Mum started crying properly then. "We wanted to protect you," she said. "We didn't want you to be sad about someone you never met."
But I thought that was wrong. Everyone should know about Emily. She was a real person who lived and died and deserved to be remembered. Keeping her a secret was like pretending she never mattered.
"I want to know about her," I told them. "I want to see pictures and hear stories. She was part of our family."
Dad nodded. "You're right," he said. "We should have told you before. We're sorry."
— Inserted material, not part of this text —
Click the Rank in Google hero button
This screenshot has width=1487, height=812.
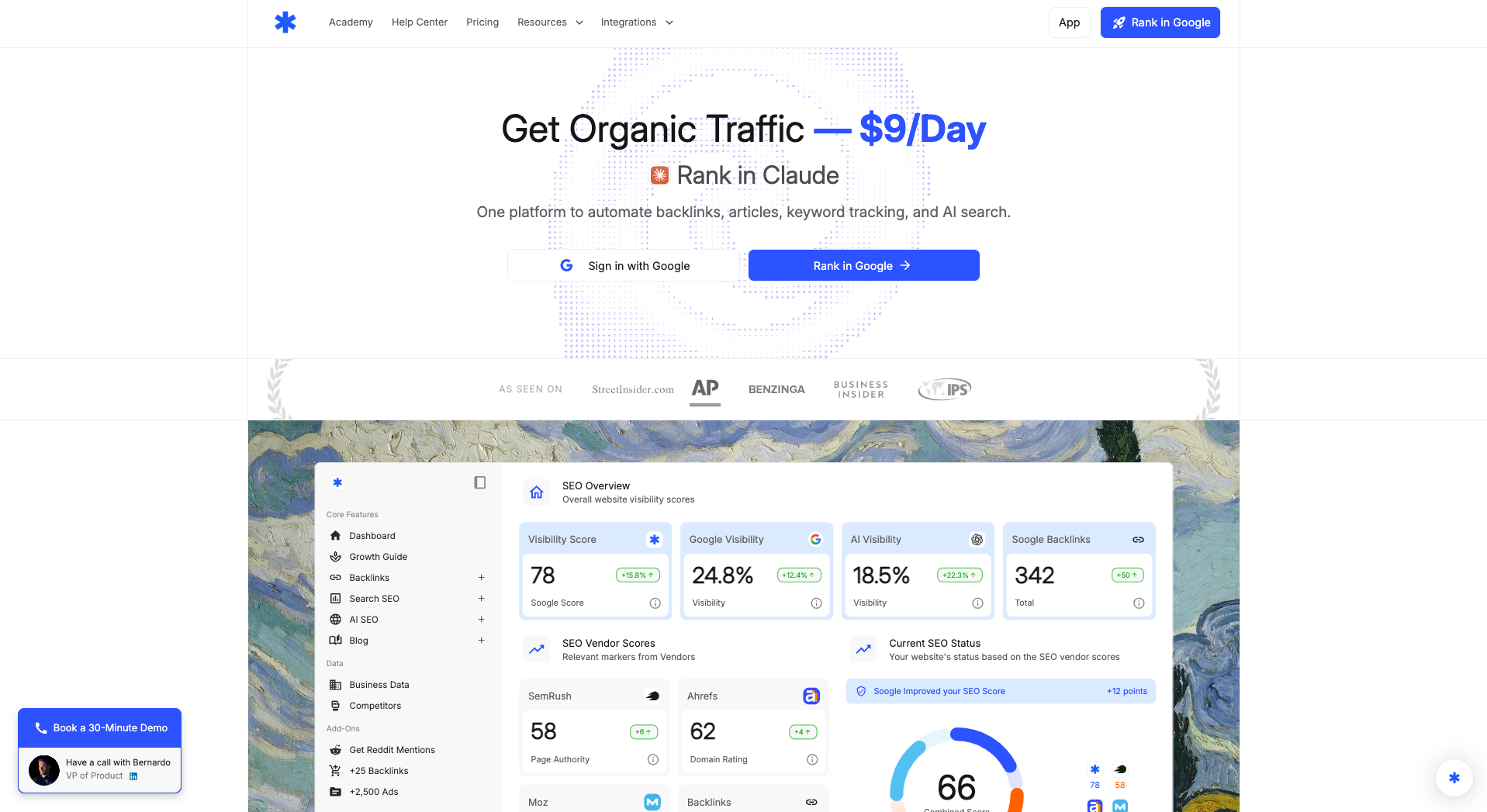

So that night they got out an old photo album that had been hidden in their wardrobe. It was full of pictures of a little girl with blonde curly hair. My sister Emily. In some of the pictures she was laughing and playing with toys. In others she was being cuddled by Mum and Dad who looked younger and happier.
Looking at the photos made me feel sad but also glad that I finally knew the truth. Secrets are bad because they stop people from knowing important things. My parents kept this secret for too long and now I feel like I've missed out on knowing about my sister, even though she died before I was born.
The next day I asked if we could visit Emily's grave. Mum and Dad agreed. We went to the cemetery and I saw her gravestone for the first time. It said "Emily Sarah Thompson, aged 2, forever in our hearts."
I put some flowers on the grave and said "Hello Emily. I'm your brother Tom. I'm sorry I didn't know about you before but I know now and I'll never forget you."
From that day on we talked about Emily more. Mum and Dad told me stories about her and we looked at photos together. It was still sad but it was better than keeping it all secret.
That's how I learned that some secrets should never be kept, even if they are painful.
Mark: 15/40 (Content and Organisation: 8/24; Technical Accuracy: 7/16)
Examiner commentary: This response demonstrates a simple narrative structure with a clear beginning and development of the "secret" premise. However, the writing lacks sophistication in several ways. The vocabulary is basic ("really serious," "very ill") and there is limited variety in sentence structure (many simple sentences beginning with "I" or "She/He said"). The narrative tells rather than shows — emotions are stated directly ("I felt really angry") rather than conveyed through description or action. The dialogue is functional but unrealistic in places. Paragraphing is present but sometimes inconsistent. Technical accuracy shows some control but there are issues with sentence demarcation (some comma splices), limited punctuation range, and errors in agreement ("Mum and Dad who looked younger"). The concept is also somewhat simplistic — the resolution comes very quickly and easily without real tension or complication. To improve, the candidate should focus on showing rather than telling, varying sentence structures, and developing ideas more fully rather than rushing to resolution. The writing would benefit from more attention to crafting language for effect.